- _QUOTED TEXT_:
^^^^^^^^^^^^^^^^
# Colorado Deer



## Mr. Loopy (Dec 20, 2007)

I know this is a Utah forum, but does anyone happen to know how much a landowner deer tag costs the landowner in the state of Colorado?
I am having a heck of a time finding the price online....

Thanks.


----------



## coyote slayer (Nov 16, 2007)

They are free.


----------



## Mr. Loopy (Dec 20, 2007)

Serious?? 

Sweet!! I am going to score a great deal on a tag this year then!

Thanks for the reply.


----------



## blackdog (Sep 11, 2007)

I don't know if I understand your question or if you understand coyoteslayers answer.

The landowner deer vouchers are given to the landowners for free by the CDOW. The landowner then turns around and sells them for Thousands of dollars depending on the unit. I don't know what kind of great deal you think you're going to get.


----------



## Mr. Loopy (Dec 20, 2007)

No, no huge fee for the tag here - this landowner is a friend of mine. He told me he would save me some money on a hunt this year.
Basically he told me he'd charge me what it cost him for a landowner permit. He knows I don't know how much that is.

He's a good enough friend that I am positive I'll only be paying the price of gas to get there!
I'm pumped!!


----------



## blackdog (Sep 11, 2007)

The landowner vouchers are just that, VOUCHERS. Once you get your voucher from the landowner You then have to take your voucher to a CDOW office and pay about $300. The CDOW will then give you your non-resident deer tag good for that unit. At least that is how I understand it works.


----------



## Mr. Loopy (Dec 20, 2007)

All I know is when I talked to my friend, he said it was significantly cheaper to get a landowner permit from him.


----------
^^^^^^^^^^^^^^^^
- _GOAL 1_:
Answer these questions about the forum thread on Colorado deer tags:
(a) What price does coyote slayer give for landowner deer tags?
(b) According to blackdog's second post, about how much does a hunter pay at a CDOW office when turning in a voucher?
(c) In which state is the landowner deer tag that Mr. Loopy asks about?
The forum thread and the rows that come after it have nothing to do with each other.

- _Rows for locating described items_:
^^^^^^^^^^^^^^^^
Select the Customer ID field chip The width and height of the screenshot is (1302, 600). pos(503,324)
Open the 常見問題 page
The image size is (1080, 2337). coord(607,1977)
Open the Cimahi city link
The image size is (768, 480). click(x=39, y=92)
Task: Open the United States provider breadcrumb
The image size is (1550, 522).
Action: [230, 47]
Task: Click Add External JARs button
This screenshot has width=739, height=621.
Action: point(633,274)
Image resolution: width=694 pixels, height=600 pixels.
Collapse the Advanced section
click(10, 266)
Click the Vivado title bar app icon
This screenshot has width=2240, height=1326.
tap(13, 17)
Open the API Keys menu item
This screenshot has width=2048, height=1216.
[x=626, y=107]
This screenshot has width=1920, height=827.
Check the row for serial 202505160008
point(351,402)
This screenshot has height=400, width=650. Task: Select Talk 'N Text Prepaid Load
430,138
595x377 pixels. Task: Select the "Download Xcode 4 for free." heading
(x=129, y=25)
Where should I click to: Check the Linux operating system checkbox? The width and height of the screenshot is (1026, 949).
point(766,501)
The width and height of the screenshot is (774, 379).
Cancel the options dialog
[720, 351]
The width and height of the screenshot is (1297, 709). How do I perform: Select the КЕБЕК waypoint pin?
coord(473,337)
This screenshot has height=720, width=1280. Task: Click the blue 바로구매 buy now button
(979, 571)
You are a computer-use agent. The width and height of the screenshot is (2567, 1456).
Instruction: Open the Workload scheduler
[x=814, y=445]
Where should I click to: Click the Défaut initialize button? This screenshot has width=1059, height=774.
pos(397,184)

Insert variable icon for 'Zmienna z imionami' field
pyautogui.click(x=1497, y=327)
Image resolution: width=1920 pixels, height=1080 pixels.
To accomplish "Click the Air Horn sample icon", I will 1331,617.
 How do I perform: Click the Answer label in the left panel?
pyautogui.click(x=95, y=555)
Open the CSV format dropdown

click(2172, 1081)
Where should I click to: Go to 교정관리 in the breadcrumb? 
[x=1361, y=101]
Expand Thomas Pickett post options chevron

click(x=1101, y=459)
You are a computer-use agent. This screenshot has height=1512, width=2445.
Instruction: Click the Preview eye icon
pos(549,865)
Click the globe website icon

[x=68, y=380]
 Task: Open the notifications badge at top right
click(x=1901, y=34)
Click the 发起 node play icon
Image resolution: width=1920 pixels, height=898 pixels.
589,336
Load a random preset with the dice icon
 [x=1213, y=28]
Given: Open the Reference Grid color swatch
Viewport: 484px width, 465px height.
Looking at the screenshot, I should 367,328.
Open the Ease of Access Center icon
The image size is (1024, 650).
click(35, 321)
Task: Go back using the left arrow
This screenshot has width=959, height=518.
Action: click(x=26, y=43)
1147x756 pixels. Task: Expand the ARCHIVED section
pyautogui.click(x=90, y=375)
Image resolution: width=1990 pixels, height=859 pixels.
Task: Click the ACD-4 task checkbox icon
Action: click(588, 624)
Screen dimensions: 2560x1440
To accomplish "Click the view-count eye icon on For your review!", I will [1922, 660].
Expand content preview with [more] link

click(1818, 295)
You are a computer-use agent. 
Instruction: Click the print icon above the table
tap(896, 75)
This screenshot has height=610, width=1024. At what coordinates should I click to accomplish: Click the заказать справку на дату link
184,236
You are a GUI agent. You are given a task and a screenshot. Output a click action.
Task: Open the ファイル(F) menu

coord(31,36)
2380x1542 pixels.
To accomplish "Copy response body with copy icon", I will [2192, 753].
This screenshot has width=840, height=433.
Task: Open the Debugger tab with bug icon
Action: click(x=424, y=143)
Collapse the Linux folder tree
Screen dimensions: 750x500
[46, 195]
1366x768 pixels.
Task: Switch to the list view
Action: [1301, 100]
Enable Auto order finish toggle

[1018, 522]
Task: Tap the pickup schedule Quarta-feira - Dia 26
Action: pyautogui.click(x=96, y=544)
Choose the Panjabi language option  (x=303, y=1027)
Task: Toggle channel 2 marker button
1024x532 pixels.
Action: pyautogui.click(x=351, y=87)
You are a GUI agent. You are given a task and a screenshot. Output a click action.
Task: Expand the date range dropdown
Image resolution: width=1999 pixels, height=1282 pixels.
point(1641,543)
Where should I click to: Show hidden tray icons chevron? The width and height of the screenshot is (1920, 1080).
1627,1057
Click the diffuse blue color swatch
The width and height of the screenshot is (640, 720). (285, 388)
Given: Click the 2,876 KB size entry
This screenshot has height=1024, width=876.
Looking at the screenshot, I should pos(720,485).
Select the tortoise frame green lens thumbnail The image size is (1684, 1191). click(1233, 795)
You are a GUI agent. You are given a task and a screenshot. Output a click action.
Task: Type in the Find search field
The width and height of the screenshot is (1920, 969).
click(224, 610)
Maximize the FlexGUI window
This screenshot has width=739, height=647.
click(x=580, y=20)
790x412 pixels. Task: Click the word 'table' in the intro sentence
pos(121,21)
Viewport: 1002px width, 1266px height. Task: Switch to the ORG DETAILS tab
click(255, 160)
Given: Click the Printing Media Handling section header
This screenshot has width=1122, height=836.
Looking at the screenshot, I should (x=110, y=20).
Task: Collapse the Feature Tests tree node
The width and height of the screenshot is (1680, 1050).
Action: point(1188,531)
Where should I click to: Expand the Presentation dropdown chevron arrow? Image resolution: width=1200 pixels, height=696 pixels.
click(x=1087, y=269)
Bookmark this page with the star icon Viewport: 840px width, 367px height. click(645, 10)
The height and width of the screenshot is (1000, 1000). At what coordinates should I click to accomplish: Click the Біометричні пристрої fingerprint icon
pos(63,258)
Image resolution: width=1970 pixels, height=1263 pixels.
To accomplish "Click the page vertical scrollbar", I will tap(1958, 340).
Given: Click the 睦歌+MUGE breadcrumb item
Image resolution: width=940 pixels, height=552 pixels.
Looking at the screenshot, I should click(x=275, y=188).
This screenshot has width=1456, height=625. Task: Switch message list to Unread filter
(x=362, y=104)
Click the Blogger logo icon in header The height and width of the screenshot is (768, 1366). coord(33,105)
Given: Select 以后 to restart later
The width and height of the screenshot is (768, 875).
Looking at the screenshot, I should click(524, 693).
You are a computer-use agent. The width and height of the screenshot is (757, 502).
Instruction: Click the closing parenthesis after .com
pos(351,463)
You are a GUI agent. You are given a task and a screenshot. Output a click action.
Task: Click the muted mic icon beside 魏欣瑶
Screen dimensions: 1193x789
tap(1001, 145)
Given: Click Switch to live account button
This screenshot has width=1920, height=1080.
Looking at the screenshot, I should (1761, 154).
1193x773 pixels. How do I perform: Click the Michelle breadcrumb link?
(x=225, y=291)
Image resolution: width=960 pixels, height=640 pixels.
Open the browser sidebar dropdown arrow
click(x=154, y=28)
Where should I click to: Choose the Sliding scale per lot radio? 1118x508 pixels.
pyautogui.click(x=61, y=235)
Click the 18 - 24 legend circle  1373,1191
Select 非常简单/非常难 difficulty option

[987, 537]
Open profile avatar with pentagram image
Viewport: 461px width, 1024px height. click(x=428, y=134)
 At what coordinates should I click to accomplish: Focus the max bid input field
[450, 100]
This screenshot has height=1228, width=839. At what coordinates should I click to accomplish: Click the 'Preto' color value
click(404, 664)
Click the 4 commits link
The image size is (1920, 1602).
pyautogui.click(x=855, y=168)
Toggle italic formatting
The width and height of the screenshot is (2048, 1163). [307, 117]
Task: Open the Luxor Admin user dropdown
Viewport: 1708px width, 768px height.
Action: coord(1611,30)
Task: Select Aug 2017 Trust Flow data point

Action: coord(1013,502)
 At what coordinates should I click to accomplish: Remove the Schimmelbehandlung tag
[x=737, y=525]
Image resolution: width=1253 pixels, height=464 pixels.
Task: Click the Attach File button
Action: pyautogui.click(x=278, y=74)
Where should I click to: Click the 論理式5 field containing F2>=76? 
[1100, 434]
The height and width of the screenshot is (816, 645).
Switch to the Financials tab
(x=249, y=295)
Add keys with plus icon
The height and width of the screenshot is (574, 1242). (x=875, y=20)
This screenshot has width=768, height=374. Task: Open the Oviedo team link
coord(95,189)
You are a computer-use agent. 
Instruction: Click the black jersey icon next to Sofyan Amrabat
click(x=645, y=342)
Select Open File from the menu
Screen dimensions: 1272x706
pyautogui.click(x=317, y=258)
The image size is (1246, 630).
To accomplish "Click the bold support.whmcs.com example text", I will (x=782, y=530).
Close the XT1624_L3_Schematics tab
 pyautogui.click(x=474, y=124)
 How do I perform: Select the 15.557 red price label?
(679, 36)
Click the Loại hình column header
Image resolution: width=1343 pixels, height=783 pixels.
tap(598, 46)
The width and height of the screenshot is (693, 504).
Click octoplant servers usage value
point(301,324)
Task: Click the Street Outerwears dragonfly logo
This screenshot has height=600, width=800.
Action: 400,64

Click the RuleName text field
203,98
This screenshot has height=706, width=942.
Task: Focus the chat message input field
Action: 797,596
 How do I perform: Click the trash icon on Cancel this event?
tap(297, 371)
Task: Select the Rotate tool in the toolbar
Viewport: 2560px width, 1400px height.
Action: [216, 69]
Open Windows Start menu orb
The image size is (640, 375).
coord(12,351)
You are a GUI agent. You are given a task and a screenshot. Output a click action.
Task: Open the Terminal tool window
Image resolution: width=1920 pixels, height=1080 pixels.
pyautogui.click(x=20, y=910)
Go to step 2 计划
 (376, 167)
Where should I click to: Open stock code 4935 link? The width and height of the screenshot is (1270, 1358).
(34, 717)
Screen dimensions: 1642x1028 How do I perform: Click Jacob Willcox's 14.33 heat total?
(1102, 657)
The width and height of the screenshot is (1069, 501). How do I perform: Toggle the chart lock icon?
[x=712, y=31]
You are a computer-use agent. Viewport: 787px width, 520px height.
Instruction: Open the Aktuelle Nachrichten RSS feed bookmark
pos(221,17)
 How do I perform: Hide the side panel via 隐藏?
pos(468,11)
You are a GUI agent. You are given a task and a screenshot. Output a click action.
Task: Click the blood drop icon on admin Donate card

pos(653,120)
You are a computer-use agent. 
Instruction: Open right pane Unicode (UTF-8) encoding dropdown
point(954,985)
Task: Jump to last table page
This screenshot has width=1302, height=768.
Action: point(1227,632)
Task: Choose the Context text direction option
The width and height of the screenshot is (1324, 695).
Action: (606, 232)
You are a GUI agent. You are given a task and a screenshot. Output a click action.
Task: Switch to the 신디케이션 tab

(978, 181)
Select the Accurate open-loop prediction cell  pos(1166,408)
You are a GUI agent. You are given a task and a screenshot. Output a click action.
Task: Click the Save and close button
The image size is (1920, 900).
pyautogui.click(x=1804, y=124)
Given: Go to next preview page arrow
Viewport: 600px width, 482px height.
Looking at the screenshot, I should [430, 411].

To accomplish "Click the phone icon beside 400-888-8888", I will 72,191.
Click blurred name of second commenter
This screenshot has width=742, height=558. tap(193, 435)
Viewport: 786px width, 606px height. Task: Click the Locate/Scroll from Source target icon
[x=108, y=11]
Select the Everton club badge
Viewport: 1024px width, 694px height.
^^^^^^^^^^^^^^^^
- _GOAL 2_:
Turn the rows starting at the line containing "Click the diffuse blue color swatch" and ending at the line containing "Looking at the screenshot, I should pos(720,485)." into a numbered list. Include both of those lines and omit any blank lines.

- _FULL ANSWER 1_:
(a) They are free.
(b) About $300.
(c) Colorado.

- _FULL ANSWER 2_:
1. Click the diffuse blue color swatch
2. The width and height of the screenshot is (640, 720). (285, 388)
3. Given: Click the 2,876 KB size entry
4. This screenshot has height=1024, width=876.
5. Looking at the screenshot, I should pos(720,485).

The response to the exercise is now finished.